RIO DE JANEIRO — Rio de Janeiro's world-famous samba school parades held their grand finale as the five-day-long Carnival celebration came to an end on Tuesday morning.

Samba schools paraded giant floats starting Friday night, singing and dancing past masses of spectators at the city's Sambadrome. Some members of the schools hung upside down while others flew in giant butterfly costumes.

On Sunday, a tropical deluge soaked feather-clad dancers and wildly costumed musicians, dumping rain on tennis star Rafael Nadal as he made a cameo appearance.

The samba schools were competing for the best performance, which will be announced later in the week.

Carnival also exploded at hundreds of alcohol-soaked street parties, where one reveler brought two costume-clad dogs that watched the party from a baby stroller. Another reveler dressed up as Brazil's President Dilma Rousseff and a group of friends dressed up as nuns. A family in angel and devil costumes peered from their homes' windows to watch a "bloco" street party go by.

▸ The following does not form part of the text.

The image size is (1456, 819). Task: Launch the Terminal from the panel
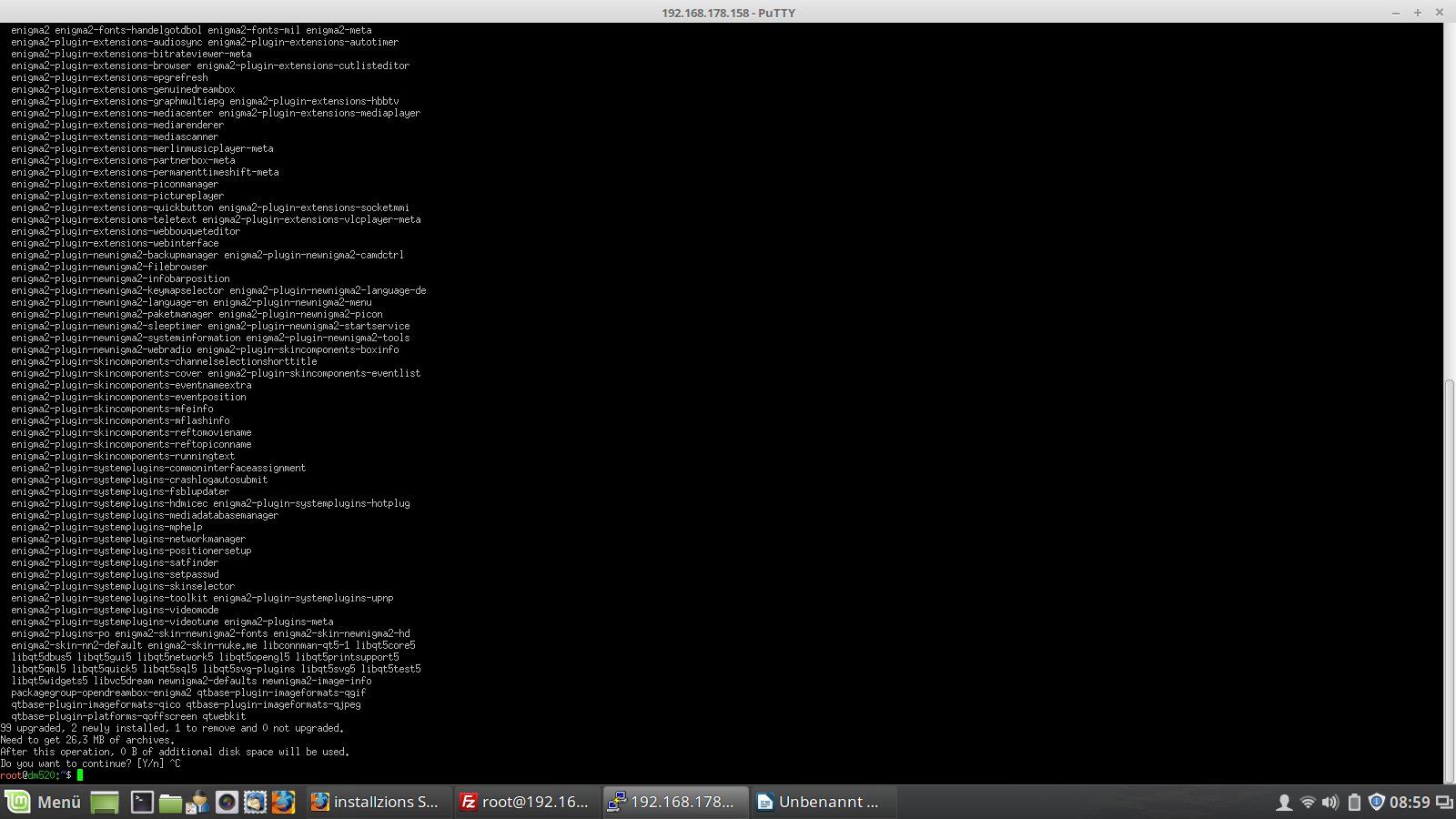tap(142, 802)
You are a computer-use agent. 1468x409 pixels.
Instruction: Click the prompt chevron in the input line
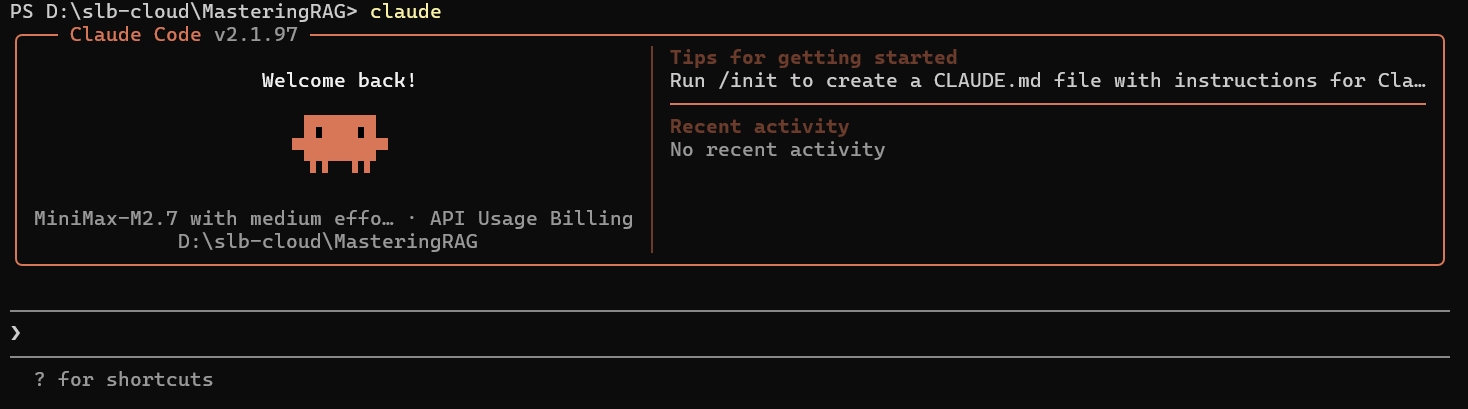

In the nearby town of Paraty, people played at the "Mud Block" carnival party. Legend has it the tradition was born in 1986 after local teens hiking in a nearby mangrove forest smeared themselves with mud to discourage mosquitoes and then wandered through Paraty. The party grew year after year, but revelers eventually were banned from parading in the colonial downtown after shopkeepers complained pristine white walls were stained with the hard-to-remove mud.